Challenge.
Tally the lines in the records below that contain the string "icon", counting only matches with the same uppercase and lowercase letters. Reply with the number alone.

Items listed in a dataset.
——
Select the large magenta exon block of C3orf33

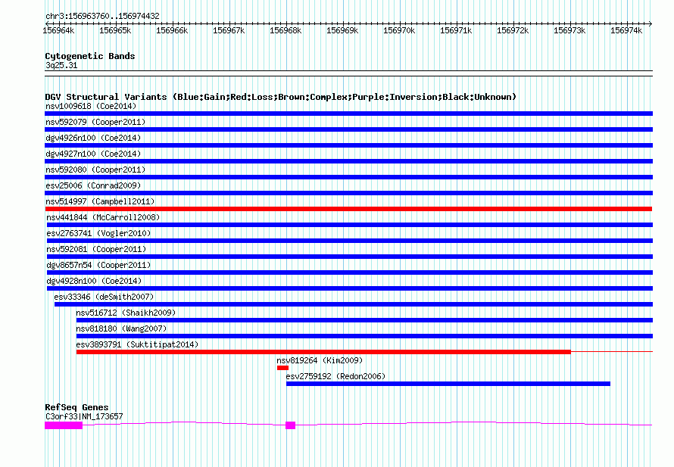pyautogui.click(x=63, y=425)
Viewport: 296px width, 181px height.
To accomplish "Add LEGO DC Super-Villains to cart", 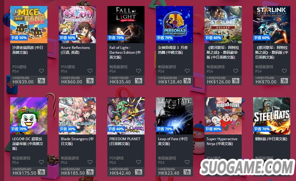I will coord(41,172).
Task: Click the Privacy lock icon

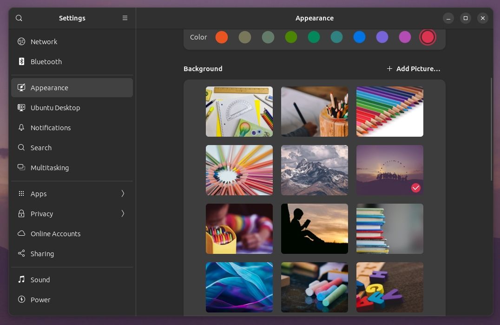Action: 21,214
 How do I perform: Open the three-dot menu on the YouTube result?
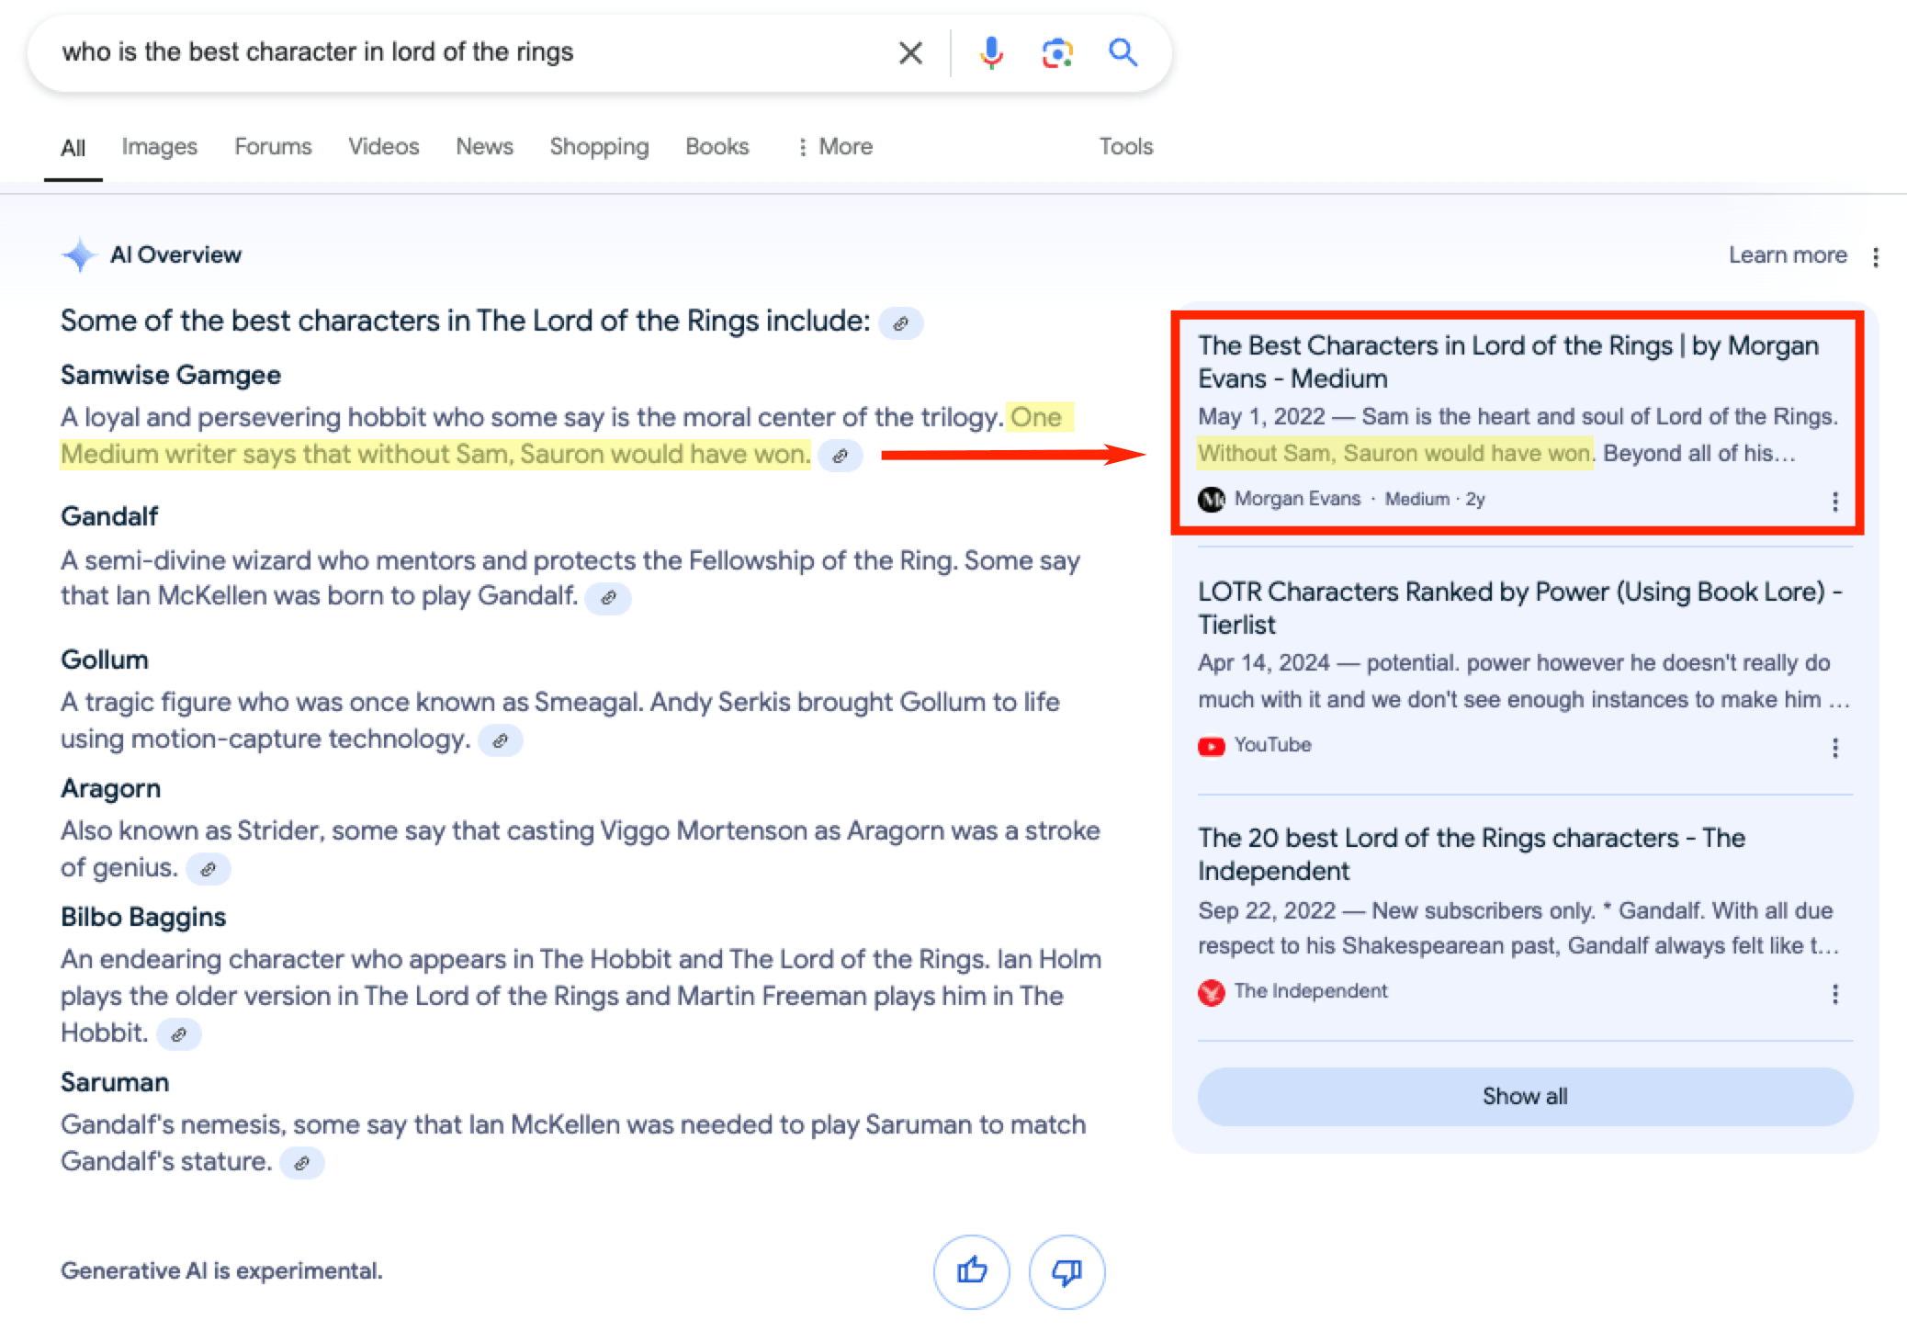(x=1834, y=747)
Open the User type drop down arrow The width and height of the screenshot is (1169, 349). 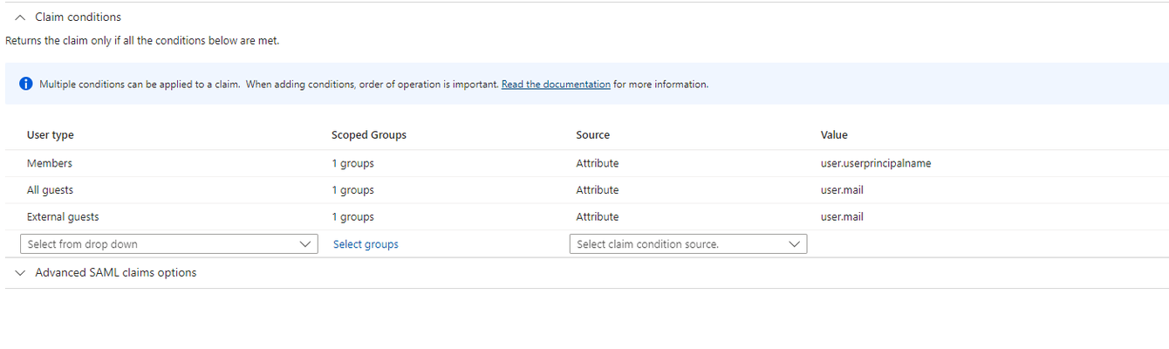(x=304, y=244)
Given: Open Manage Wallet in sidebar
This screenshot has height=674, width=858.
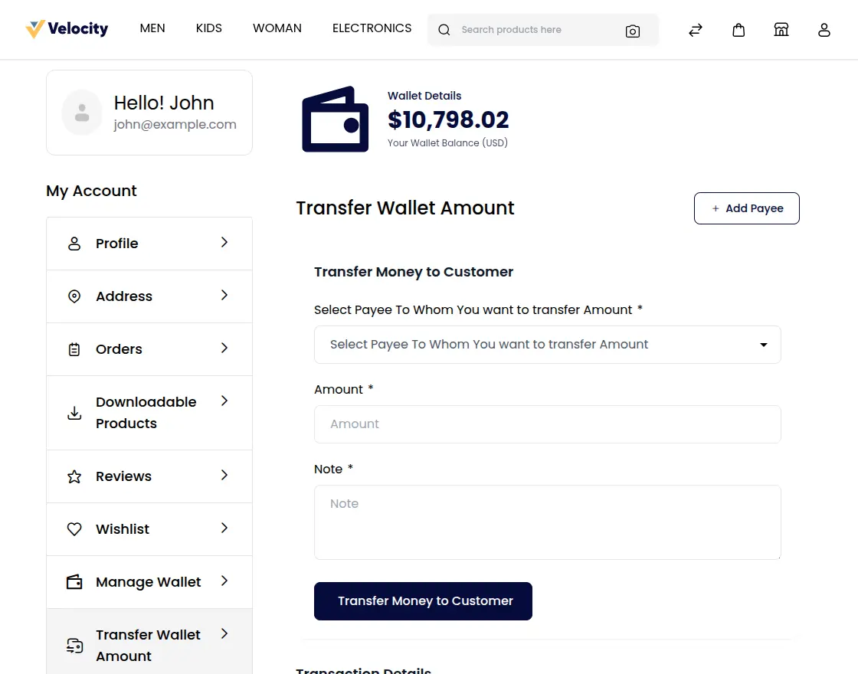Looking at the screenshot, I should tap(149, 582).
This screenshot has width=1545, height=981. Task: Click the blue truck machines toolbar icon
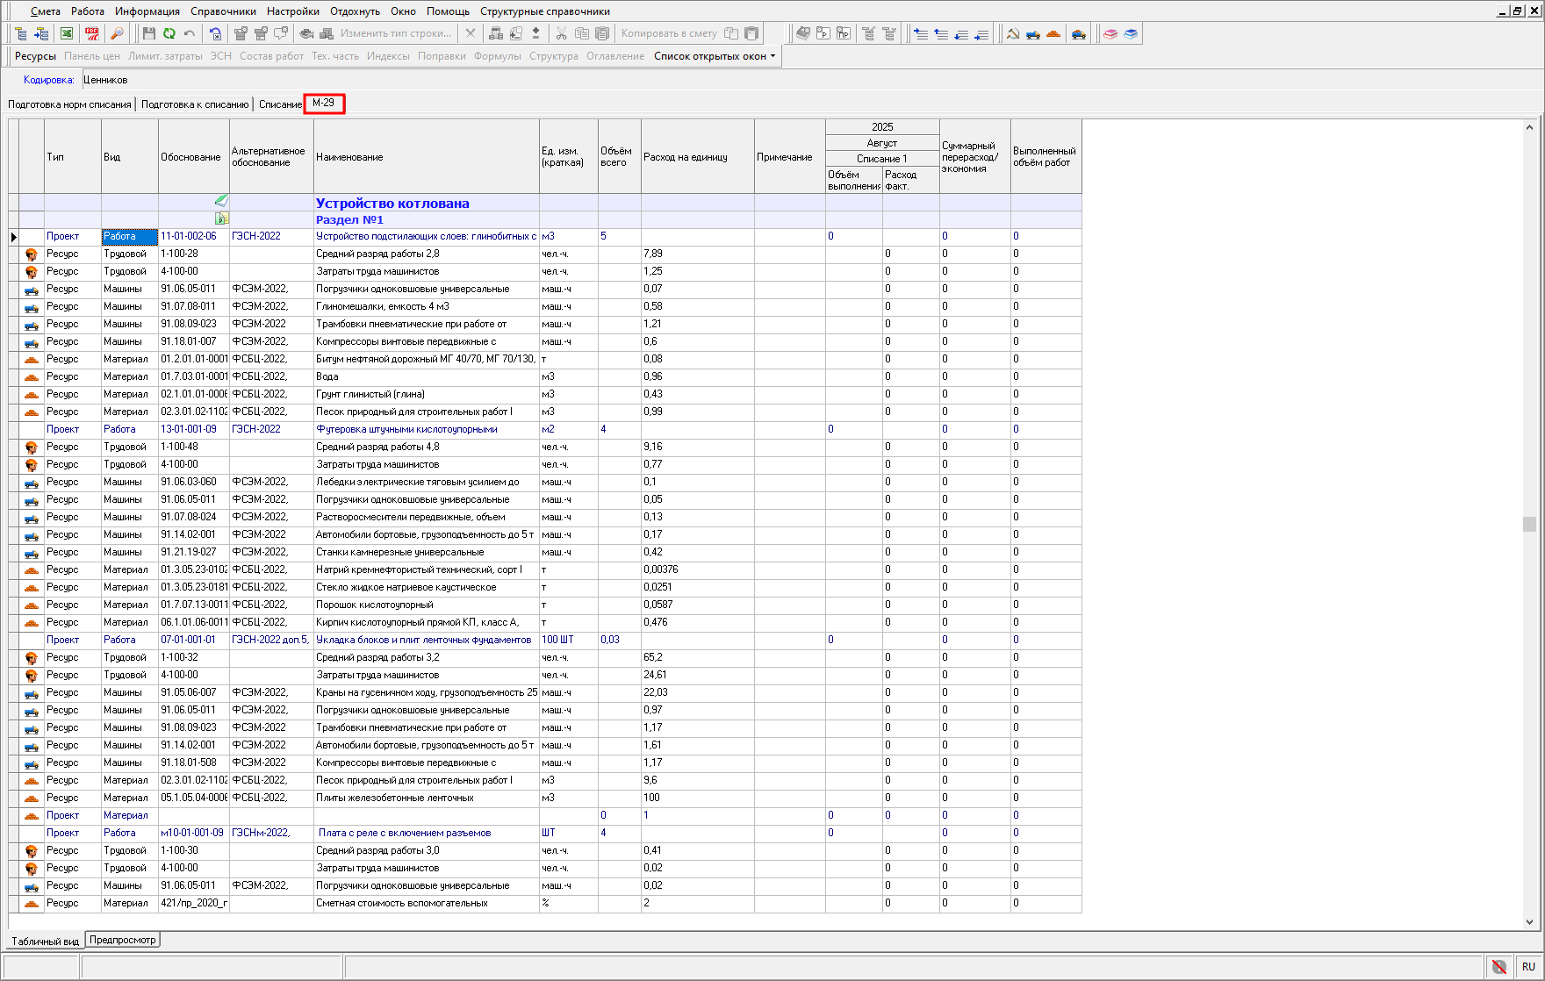(1033, 33)
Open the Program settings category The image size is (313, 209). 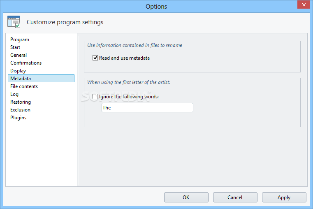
——
Exercise response.
2